Cyber official: IT rulebook revamp overdue, but not agile enough

The federal government is making progress in the never-ending cybersecurity fight, but everything from acquisition to network protection is lagging by decades, said retired Brig. Gen. Gregory Touhill, deputy assistant secretary of cybersecurity and communications at the Department of Homeland Security.

With regard to the Office of Management and Budget's proposed A-130 circular update, "I think that we're making progress, and we've got good velocity and precision," Touhill told FCW. "It was high time we had some improvements and upgrades that reflect today's information technology environment, and I think the new A-130 really helps with that, but I think that as we look into the future, we need to be a little more agile."

Other feds have said the proposed A-130 changes are silent on agile development methodologies and open-source software.
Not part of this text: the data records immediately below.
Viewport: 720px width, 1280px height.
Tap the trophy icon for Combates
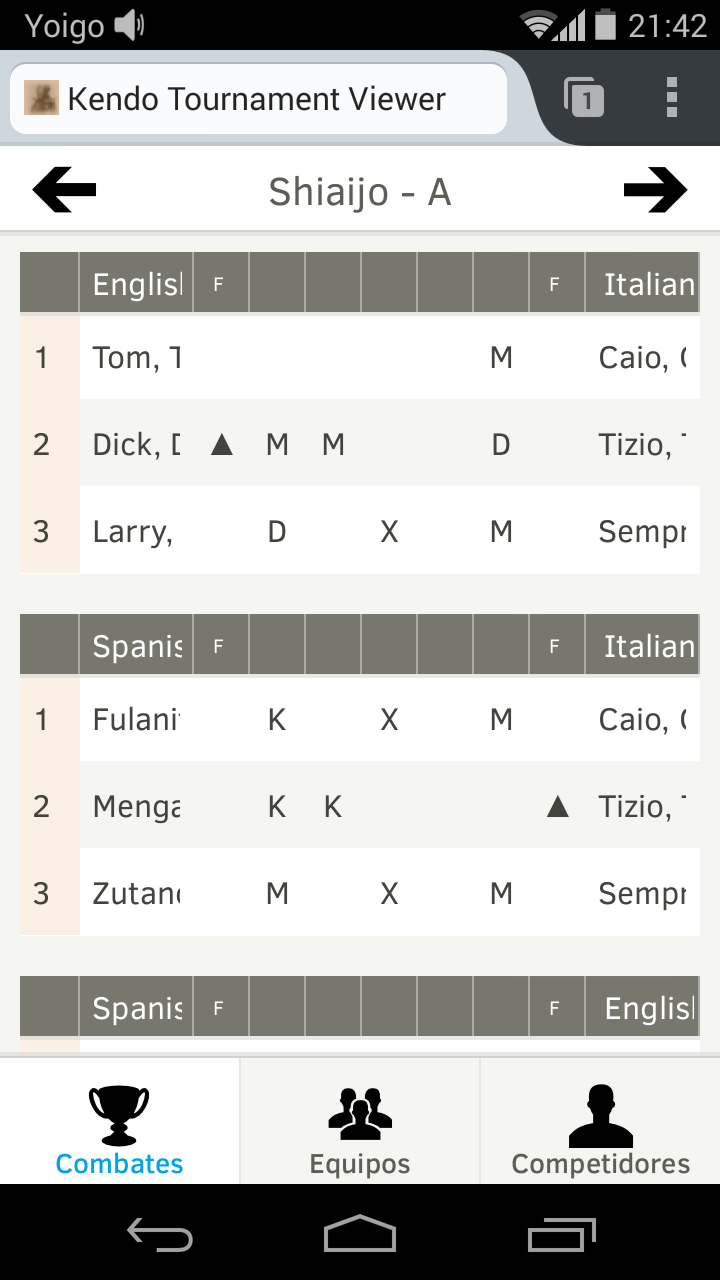click(x=119, y=1114)
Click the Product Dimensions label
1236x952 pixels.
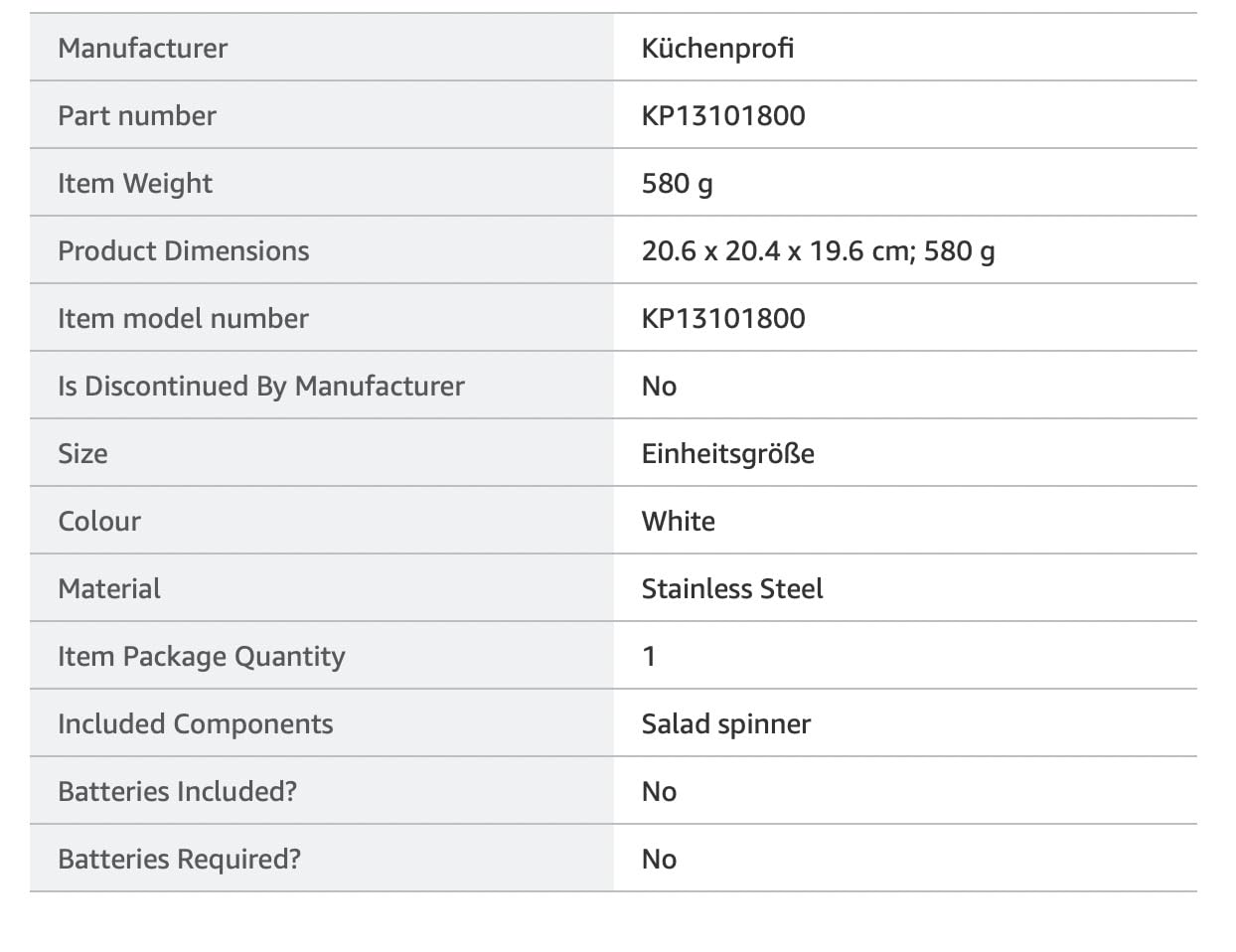tap(184, 250)
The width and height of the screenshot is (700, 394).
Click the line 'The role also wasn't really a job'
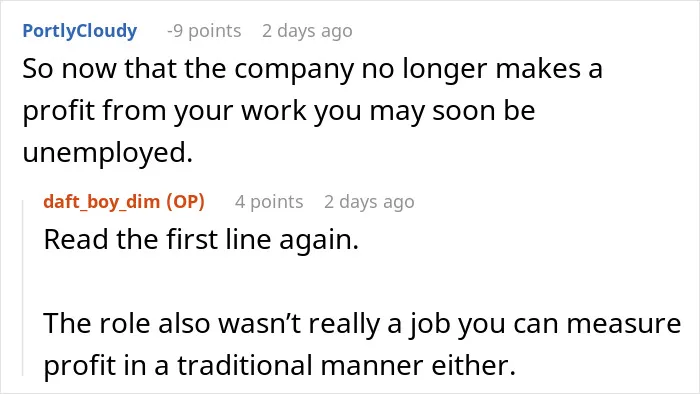362,323
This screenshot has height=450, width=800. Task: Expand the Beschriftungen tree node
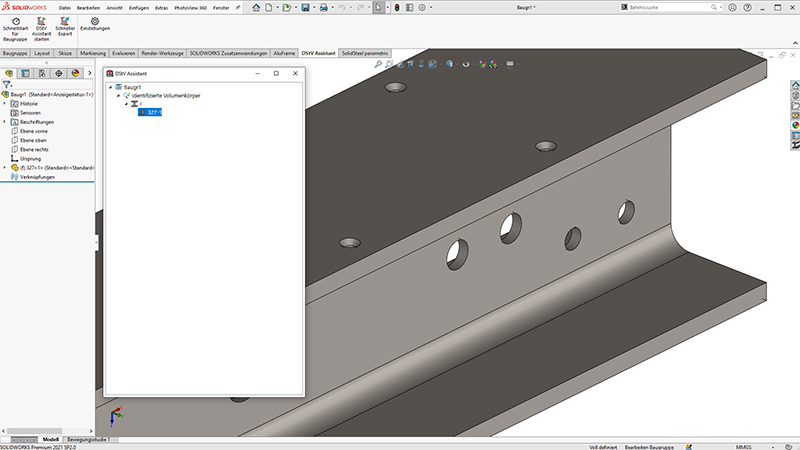[x=5, y=122]
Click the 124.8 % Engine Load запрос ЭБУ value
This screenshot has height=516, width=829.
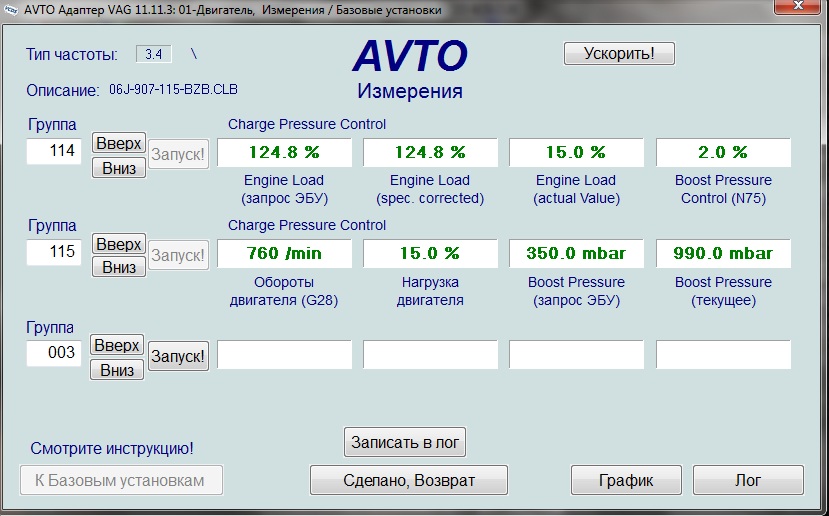285,153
Touhill said he has "not read it all cover to cover," but the new A-130 focus on "outcome-based solutions" was positive.

An A-130 revamp was long overdue, he added.
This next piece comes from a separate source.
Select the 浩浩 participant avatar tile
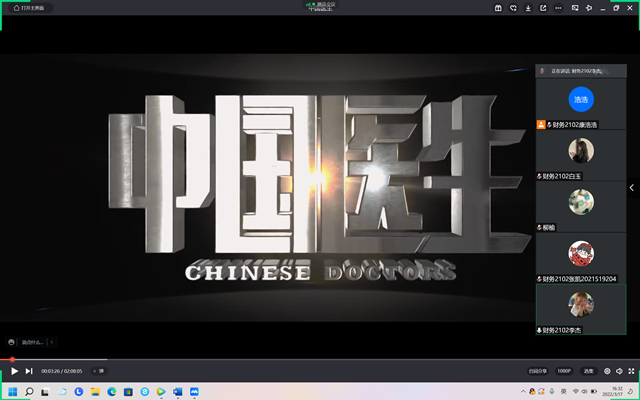640x400 pixels. tap(581, 98)
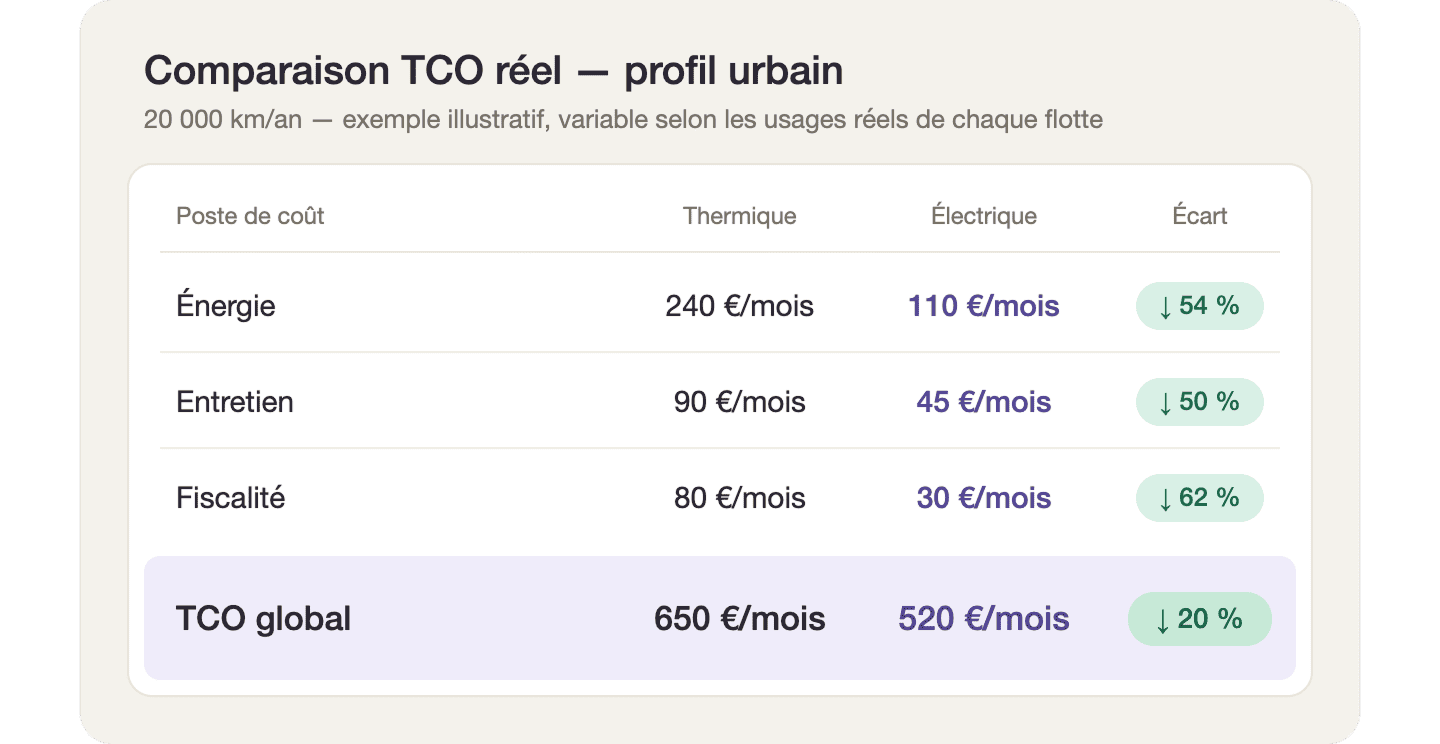
Task: Click the 110 €/mois électrique value
Action: click(x=984, y=306)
"It was written 15 years ago," Touhill said. "If you follow Touhill's Theorem, which says that one human year equals 25 computer years, you can do the math on how old that guidance was."

The acquisition process in general "takes too darn long," Touhill told the audience at a Nov. 5 Chertoff Group event.

He and former DHS cybersecurity guru Mark Weatherford said the time had come for shared cybersecurity services and consolidation of security functions in a few agencies.

"We need to pool our resources and reduce our attack surface," Touhill said.

The spread of the latest Einstein capabilities through government and Internet service providers, spurred by agencies' recent cybersecurity sprint, is another good-but-overdue development, Touhill said.

"Einstein 3A is really where we needed to be around 15 years ago," he said, and even so, its use is far from omnipresent at agencies or the ISPs that serve them.

"The bureaucracy is holding us back," Weatherford said, adding that structural issues are slowing Einstein's deployment.

While guidance inches forward and agencies consider consolidation, are they actually making progress on improving IT acquisition?

The size and scale of federal acquisition regulations would indicate the answer is no, Touhill said.

"I double dog dare you to bench press 'em," he added of acquisition regulations.